I’ve got to admit that when I began seeing Robert Scoble posts to the Facebook newsfeed late last week about the upcoming new version of Plaxo he’d been playing with and that was due out Monday (today), my curiosity was aroused.
I recall my first invite to join Plaxo from former Latin Venture co-worker Megan Crowe way back in, hmmm, must have been late-2001 or early-2002. At the time, with massive e-mail churn of former friends and colleagues who were leaving their jobs (whether by special invitation or just fed up and moving on) during and after the Web 1.0 bubble burst, I thought it was a great idea and managed to build up a modest network that kept contacts alive for some time.

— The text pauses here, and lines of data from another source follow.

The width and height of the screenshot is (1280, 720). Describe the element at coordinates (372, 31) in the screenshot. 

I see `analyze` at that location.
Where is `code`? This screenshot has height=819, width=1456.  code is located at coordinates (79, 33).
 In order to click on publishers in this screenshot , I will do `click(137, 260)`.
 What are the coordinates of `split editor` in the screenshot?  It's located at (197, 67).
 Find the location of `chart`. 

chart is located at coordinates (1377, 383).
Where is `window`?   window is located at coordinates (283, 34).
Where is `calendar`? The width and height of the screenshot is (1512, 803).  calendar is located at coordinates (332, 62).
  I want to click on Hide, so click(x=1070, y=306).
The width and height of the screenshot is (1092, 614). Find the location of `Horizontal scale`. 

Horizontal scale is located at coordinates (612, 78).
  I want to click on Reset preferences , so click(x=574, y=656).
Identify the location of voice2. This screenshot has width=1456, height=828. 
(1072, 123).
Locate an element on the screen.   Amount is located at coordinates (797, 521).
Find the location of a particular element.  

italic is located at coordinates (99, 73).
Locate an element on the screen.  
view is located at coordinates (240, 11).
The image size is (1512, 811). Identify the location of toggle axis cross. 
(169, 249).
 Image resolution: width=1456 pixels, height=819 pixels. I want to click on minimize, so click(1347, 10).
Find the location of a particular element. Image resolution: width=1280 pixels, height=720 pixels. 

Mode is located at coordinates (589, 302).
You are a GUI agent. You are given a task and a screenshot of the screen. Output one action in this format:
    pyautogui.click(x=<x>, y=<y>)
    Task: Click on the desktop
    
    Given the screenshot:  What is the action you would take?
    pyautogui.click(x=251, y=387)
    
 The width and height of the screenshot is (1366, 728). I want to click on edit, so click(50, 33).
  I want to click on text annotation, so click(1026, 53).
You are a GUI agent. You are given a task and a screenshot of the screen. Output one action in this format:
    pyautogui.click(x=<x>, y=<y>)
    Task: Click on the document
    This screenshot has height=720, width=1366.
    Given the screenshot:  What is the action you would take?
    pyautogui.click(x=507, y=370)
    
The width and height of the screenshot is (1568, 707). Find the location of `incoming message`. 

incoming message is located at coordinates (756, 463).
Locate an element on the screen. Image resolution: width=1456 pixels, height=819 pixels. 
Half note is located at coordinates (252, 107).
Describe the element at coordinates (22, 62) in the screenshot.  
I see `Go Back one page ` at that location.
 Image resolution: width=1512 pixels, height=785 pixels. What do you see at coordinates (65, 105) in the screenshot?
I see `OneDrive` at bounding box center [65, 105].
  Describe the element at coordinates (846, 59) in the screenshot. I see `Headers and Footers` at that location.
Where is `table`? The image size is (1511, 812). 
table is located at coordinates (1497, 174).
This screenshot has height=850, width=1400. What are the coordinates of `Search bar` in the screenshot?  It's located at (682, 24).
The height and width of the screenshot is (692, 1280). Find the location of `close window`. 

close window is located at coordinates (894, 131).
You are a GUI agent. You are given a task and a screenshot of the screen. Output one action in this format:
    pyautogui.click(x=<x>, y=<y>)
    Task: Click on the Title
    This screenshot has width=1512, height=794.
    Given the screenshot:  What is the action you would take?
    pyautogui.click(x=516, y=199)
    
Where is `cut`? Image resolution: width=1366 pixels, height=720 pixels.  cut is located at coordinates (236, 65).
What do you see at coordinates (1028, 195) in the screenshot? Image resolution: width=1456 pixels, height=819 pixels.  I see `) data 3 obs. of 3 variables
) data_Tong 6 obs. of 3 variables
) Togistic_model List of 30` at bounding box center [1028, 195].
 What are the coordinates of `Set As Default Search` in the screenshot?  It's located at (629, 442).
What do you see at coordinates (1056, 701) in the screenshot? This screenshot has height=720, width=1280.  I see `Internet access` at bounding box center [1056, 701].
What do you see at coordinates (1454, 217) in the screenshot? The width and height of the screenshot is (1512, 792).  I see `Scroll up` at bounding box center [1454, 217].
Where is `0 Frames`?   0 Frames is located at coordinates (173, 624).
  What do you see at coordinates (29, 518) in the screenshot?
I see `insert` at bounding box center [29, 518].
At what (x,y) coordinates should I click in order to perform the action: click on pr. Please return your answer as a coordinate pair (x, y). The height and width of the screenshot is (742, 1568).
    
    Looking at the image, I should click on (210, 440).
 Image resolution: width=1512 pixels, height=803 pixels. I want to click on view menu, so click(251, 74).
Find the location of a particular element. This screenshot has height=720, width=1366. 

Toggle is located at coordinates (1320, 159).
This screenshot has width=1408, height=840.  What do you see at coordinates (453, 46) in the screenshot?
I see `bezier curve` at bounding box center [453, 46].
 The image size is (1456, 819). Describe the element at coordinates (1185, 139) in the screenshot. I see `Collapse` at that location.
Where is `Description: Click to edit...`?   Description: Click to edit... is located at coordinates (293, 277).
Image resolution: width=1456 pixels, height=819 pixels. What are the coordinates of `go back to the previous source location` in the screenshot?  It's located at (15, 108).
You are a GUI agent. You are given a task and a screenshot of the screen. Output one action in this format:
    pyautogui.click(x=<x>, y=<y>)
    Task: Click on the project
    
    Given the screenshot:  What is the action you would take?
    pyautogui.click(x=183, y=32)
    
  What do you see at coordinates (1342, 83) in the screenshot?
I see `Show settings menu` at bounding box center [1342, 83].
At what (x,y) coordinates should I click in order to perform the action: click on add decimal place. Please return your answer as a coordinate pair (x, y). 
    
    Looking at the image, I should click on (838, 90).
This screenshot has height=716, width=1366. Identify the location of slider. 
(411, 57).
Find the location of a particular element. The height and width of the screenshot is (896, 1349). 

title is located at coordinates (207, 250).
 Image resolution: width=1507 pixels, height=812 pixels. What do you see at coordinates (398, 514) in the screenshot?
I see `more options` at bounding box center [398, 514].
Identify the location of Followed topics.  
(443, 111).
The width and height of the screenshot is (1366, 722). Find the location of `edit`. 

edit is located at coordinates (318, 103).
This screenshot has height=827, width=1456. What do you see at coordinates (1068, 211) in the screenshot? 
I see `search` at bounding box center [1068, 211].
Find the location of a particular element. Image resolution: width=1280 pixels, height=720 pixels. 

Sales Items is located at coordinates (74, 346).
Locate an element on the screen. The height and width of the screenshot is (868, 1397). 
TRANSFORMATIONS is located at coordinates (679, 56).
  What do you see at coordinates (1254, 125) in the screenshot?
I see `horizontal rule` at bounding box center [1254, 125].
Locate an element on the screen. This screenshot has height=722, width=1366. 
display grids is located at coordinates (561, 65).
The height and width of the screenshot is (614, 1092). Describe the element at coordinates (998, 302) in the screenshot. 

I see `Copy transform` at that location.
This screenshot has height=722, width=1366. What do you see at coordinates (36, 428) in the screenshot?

But, I eventually became annoyed — and I see in my annoyance I was in good company, with Charles Arthur, among obviously many others! The constant requests to synch Outlook Contacts or respond to requests for updates from contacts who were moving about fairly frequently at the time just became more hassle than help. And, moving laterally a couple of times myself and not wanting to trumpet to the world via Plaxo that I’d moved until I was well settled into the new post, I eventually stopped using Plaxo. Even wiped all the old, fallow contacts, though I left my account intact.
This morning, I went to Scoble’s post about Plaxo 3.0 and to the video he had posted from Plaxo VP for Marketing John McCrea, explaining the new Plaxo platform, which as I understand is Ajax-enabled and totally revamped as a kind of Web 2.0 mashup that can run quite independently of your Outlook and allows you to synch contacts and calendar with just about every application out there — Yahoo! Mail, Gmail, Outlook, AOL/AIM, Mac OSx (and iphone, I assume) MSN Hotmail/Windows Live, and LinkedIn — for a premium price increase, of course. (Apparently, there is also a 1,000 contact limit on the free service, after which you need to sign up for the $49 premium service.)
Most interesting to me, however, is a new “Plaxo Pulse” function that links it into the Web 2.0 world of social networking, functioning much like the Facebook news update scroll as a feed of various content generators and letting you see in near real-time your the status updates, application downloads, or Twitter posts from within Facebook by your connected “friends” — will enable you to monitor from one Plaxo browser window online content being created by your Plaxo contacts every day — including their blogs, profile updates, photo uploads, etc. That said, I don’t yet see Facebook or Twitter listed among the content generating apps, so I’m assuming that Plaxo is waiting for someone to write a hack for Facebook and Twitter or just keep the news coming with new features added on the run (which is what I’d do if I were running their PR).
If this turns out to be anything like what is being promised, it could really address the frustration of having to manage all those various social networking browser windows and button downloads. I’m also assuming that, as McCrea says, they’ve addressed the irritating spam-like update requests in this new version. I’ve just uploaded contacts and will be trying it out over the coming days. If they have managed to come close to allowing me to bridge to all contacts I need from all my various Outlook, Gmail, Yahoo!Mail and Hotmail contacts lists from work ad home, plus access all the social/business networking site feeds I want, all from one browser window … this could be the monster mash-up I’ve been longing for!